Hors-normes, son parcours boursier reflète son parcours opérationnel, d'autant plus admirable qu'il a été accompli sur des marchés notoirement difficiles et volontiers dysfonctionnels.

Le continent sud-américain et sa population d'un demi-milliard d'habitants conservent - après l'Afrique - la plus faible pénétration du e-commerce dans son économie. Le boulevard de croissance reste donc grand ouvert : preuve en est avec la valeur totale des marchandises vendues sur MercadoLibre, qui triple depuis 2020.

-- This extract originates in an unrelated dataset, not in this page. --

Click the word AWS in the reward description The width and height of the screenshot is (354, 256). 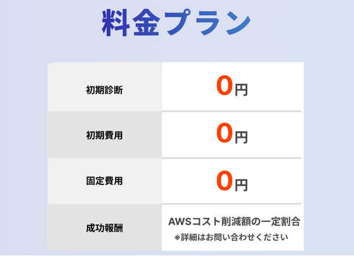tap(179, 222)
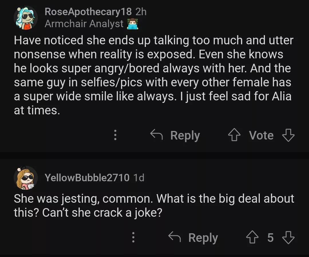Click the 2h timestamp on first comment
Screen dimensions: 309x257
[140, 12]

Une opportunité non moins substantielle - et parfaitement captée par MercadoLibre - se trouve dans les services financiers en ligne, notamment les paiements et le crédit. En particulier, le Brésil fait ici figure de pionnier : depuis dix ans, la part de marché des banques y recule sans cesse, tandis que celle des fintechs alternatives devrait bientôt atteindre 50%.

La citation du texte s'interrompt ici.